Input records:
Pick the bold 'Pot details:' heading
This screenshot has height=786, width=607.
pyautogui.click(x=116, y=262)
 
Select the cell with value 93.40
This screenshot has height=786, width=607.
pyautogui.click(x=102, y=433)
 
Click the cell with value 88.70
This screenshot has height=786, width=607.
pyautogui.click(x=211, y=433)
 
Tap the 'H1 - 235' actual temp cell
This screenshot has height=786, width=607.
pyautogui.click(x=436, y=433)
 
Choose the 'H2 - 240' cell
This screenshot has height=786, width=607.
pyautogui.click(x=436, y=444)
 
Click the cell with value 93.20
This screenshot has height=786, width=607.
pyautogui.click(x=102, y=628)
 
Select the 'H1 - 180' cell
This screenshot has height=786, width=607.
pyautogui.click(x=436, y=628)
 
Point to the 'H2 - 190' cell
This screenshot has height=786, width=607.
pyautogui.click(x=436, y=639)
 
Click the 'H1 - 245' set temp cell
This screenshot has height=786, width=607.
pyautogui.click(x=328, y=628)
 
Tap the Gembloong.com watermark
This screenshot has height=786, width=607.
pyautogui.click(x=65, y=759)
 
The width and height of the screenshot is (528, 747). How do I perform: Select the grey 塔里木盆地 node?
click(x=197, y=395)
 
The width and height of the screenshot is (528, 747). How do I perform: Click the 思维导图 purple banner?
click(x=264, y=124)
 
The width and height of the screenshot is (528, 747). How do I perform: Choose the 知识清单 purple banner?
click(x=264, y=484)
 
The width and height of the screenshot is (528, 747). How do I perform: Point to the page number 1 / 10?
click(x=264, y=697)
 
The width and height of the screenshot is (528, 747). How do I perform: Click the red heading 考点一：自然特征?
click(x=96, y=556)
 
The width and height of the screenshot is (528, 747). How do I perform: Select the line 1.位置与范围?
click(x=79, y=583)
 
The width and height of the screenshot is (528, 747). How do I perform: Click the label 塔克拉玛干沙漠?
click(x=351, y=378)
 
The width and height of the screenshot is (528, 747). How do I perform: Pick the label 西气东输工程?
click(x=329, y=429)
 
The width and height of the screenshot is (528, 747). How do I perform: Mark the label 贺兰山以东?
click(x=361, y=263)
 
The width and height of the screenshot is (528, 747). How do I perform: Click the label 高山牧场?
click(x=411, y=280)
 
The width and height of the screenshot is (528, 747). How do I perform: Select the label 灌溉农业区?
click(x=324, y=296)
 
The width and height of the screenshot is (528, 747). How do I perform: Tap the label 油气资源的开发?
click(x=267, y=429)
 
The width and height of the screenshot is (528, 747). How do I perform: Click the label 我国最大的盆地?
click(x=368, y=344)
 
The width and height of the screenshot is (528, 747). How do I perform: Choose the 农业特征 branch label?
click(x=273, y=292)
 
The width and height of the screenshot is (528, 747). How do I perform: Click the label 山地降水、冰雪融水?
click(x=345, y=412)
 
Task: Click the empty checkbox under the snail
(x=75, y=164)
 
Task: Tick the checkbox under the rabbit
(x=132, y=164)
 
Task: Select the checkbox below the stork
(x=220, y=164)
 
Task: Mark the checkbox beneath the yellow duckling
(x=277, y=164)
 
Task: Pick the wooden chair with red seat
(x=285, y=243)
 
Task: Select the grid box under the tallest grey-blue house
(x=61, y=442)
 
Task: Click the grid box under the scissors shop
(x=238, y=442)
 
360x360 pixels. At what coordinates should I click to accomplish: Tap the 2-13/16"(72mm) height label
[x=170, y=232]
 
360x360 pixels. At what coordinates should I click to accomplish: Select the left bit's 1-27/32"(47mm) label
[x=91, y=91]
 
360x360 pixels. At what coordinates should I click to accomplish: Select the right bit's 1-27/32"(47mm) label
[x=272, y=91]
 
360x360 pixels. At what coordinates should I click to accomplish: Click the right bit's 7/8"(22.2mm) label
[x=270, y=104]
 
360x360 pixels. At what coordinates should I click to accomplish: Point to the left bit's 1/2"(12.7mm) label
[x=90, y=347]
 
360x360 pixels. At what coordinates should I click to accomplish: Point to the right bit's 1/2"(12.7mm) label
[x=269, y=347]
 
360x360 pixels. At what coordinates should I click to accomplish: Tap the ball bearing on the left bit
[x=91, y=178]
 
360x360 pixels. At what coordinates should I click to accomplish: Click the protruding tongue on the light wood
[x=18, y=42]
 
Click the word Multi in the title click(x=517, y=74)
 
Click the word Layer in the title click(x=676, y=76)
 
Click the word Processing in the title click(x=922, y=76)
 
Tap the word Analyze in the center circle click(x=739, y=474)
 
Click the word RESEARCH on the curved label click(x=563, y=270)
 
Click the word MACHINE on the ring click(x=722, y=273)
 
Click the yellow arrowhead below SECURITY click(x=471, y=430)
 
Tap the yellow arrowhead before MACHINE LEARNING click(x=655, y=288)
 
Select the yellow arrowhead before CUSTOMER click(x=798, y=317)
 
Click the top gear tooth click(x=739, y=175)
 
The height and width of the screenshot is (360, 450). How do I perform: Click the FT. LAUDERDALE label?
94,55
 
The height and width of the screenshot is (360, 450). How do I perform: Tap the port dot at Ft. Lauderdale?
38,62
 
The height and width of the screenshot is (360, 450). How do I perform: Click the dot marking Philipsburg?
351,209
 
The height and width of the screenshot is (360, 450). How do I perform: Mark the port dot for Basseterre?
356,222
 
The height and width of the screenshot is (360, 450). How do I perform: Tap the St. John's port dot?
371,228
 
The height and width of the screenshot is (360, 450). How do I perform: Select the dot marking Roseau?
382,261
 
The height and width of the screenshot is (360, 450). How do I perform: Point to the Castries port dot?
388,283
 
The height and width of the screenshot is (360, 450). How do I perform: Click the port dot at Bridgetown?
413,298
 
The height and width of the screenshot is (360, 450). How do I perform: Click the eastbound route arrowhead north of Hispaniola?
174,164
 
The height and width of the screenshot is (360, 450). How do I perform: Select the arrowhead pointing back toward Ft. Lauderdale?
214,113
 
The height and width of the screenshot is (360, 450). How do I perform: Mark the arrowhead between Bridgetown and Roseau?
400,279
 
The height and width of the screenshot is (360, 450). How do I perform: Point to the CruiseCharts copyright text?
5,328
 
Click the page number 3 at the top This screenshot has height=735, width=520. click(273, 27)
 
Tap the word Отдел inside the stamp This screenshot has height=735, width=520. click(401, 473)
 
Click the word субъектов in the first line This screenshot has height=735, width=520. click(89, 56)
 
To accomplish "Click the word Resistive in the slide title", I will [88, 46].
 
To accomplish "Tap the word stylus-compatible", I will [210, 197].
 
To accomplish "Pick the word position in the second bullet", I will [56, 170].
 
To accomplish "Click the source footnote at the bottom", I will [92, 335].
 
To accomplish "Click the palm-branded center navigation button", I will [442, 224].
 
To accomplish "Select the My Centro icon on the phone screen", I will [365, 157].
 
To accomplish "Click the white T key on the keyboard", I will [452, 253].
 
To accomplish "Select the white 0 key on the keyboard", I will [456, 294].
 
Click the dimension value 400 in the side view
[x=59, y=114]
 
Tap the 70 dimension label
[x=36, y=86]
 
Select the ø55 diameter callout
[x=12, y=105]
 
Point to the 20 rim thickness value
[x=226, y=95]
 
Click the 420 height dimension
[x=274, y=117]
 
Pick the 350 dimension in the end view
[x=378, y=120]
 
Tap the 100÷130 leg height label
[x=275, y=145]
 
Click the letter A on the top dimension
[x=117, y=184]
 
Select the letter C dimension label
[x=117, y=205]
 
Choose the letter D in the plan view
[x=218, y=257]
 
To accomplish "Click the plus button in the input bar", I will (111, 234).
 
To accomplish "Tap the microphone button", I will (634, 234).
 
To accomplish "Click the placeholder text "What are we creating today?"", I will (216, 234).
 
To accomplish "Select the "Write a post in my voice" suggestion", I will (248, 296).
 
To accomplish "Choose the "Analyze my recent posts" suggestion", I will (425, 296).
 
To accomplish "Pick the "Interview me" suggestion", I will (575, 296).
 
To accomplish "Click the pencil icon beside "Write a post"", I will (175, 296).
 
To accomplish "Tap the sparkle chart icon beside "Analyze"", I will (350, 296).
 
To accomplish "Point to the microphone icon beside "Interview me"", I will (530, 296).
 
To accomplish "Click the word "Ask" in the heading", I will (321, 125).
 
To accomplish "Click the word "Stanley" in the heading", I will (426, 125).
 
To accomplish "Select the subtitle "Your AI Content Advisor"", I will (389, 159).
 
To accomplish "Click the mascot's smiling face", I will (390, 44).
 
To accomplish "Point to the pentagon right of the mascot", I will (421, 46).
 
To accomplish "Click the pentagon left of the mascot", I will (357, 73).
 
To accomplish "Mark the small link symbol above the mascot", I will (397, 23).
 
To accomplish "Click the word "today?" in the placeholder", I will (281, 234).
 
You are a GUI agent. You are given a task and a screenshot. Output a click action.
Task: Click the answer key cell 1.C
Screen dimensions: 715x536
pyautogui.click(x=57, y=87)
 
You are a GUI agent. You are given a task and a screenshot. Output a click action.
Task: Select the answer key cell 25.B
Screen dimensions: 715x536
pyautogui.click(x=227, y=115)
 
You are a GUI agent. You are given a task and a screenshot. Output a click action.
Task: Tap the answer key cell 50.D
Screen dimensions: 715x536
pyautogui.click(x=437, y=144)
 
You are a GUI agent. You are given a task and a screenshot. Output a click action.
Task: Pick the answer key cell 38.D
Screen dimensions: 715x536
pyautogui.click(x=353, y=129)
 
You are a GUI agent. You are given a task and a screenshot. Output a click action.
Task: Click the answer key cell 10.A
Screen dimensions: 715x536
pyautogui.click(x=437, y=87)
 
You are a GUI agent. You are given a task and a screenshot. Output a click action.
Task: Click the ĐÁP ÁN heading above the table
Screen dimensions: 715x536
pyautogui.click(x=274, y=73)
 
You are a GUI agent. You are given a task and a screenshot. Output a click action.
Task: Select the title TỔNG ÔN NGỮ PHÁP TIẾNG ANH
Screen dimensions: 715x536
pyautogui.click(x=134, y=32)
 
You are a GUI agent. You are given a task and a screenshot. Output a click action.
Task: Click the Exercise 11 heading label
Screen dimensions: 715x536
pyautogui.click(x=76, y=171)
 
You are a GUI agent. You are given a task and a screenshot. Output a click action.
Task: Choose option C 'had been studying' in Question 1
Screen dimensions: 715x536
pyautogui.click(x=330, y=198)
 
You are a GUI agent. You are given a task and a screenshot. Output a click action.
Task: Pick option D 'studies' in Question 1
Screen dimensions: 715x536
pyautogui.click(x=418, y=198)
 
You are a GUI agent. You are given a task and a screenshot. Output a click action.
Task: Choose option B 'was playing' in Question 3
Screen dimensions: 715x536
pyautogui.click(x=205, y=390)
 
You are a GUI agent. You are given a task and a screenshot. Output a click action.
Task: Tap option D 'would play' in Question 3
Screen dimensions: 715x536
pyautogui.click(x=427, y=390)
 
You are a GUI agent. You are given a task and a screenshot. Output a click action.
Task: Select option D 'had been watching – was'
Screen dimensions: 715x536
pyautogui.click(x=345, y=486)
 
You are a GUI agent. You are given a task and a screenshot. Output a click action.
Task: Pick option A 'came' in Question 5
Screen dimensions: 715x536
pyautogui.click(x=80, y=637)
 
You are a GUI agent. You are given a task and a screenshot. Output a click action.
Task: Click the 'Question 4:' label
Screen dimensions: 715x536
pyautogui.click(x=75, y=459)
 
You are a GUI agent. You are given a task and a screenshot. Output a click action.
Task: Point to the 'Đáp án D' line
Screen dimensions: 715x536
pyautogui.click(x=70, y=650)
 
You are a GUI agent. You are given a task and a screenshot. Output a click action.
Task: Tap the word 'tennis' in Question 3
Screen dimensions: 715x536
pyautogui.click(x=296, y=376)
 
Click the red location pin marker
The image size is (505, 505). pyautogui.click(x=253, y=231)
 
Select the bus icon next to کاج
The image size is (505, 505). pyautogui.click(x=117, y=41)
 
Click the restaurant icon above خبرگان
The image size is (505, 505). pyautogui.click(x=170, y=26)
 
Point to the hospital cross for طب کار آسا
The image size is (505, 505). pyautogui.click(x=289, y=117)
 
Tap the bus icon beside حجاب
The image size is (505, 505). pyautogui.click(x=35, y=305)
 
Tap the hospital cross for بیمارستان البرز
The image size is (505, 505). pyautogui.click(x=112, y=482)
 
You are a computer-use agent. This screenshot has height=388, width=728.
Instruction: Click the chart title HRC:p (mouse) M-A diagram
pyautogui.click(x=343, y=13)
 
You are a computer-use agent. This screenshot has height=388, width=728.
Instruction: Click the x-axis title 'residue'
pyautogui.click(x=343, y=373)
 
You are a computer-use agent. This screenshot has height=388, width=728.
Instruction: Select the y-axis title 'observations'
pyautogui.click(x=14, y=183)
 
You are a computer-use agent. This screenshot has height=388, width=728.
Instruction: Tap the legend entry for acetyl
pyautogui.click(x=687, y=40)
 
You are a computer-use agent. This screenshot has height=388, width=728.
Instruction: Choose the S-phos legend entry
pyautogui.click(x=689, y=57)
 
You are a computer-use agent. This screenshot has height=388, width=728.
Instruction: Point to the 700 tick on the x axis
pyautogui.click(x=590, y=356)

What the task asks: Pick out every line above that contains the word "Analyze", treating uppercase and lowercase as different.

Solution for this problem:
Tap the word Analyze in the center circle click(x=739, y=474)
To accomplish "Choose the "Analyze my recent posts" suggestion", I will (425, 296).
To accomplish "Tap the sparkle chart icon beside "Analyze"", I will (350, 296).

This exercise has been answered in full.